EU-Kommission lockert Überwachung von Microsoft

Microsoft Die Europäische Kommission hat am heutigen Mittwoch bekannt gegeben, dass die Überwachung des Softwaregiganten Microsoft in Zukunft gelockert wird. Entsprechende Regelungen aus den Jahren 2004 und 2005 wurden nun abgeändert. Wie es aus Brüssel heißt, seien für die Überwachung von Microsoft nun keine Vollzeitkräfte mehr notwendig. Stattdessen wolle man künftig nur noch "punktuell" die Hilfe von Sachverständigen in Anspruch nehmen. Ursprünglich war festgelegt worden, dass ein Treuhänder prüfen sollte, ob der Softwarekonzern den Forderungen auch wirklich nachkommt.
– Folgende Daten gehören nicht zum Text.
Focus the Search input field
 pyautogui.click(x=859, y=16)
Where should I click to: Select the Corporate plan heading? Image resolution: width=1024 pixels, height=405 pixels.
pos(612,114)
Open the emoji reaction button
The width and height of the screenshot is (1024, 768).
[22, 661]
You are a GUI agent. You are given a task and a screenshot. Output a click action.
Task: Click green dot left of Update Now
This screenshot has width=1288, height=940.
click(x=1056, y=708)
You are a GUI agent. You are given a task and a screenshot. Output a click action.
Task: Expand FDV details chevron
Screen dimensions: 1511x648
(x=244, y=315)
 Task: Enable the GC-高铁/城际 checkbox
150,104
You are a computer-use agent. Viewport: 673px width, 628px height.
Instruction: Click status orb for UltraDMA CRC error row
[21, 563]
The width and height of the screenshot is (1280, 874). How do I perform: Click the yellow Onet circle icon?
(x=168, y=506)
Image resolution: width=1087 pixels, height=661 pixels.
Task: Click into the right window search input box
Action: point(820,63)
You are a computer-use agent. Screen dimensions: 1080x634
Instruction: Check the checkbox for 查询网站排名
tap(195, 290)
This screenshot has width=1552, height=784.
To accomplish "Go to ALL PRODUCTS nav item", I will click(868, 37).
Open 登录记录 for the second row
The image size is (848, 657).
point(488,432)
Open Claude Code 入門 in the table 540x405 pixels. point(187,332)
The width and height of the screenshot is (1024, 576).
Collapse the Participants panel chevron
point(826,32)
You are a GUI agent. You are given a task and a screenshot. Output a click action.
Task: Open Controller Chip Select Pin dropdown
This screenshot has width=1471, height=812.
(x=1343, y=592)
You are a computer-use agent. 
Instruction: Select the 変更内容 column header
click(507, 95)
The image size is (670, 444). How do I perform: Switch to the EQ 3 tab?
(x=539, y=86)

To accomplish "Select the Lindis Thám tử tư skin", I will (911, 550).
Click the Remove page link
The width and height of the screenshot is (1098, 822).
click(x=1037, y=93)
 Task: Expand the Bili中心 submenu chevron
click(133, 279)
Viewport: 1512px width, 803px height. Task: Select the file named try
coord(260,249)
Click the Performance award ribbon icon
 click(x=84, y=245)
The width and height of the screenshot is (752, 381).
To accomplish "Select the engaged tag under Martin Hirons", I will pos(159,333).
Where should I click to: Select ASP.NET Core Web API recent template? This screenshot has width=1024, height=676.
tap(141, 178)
Als Begründung für die Entscheidung nannte die EU-Kommission die Tatsache, dass Microsoft sein Verhalten mittlerweile geändert hat. Darüber hinaus hätten die Konkurrenten des Redmonder Unternehmens inzwischen bessere Möglichkeiten, ihre Rechte auch vor nationalen Gerichten durchzusetzen.

Trotz der Lockerung der Überwachung sei Microsoft auch künftig dazu verpflichtet, "vollständige und genaue Interoperabilitätsinformationen bereitzustellen", heißt es vonseiten der Kommission. Damit soll sichergestellt werden, dass Mitbewerber ihre Produkte besser zu Windows-Betriebssystemen kompatibel machen können.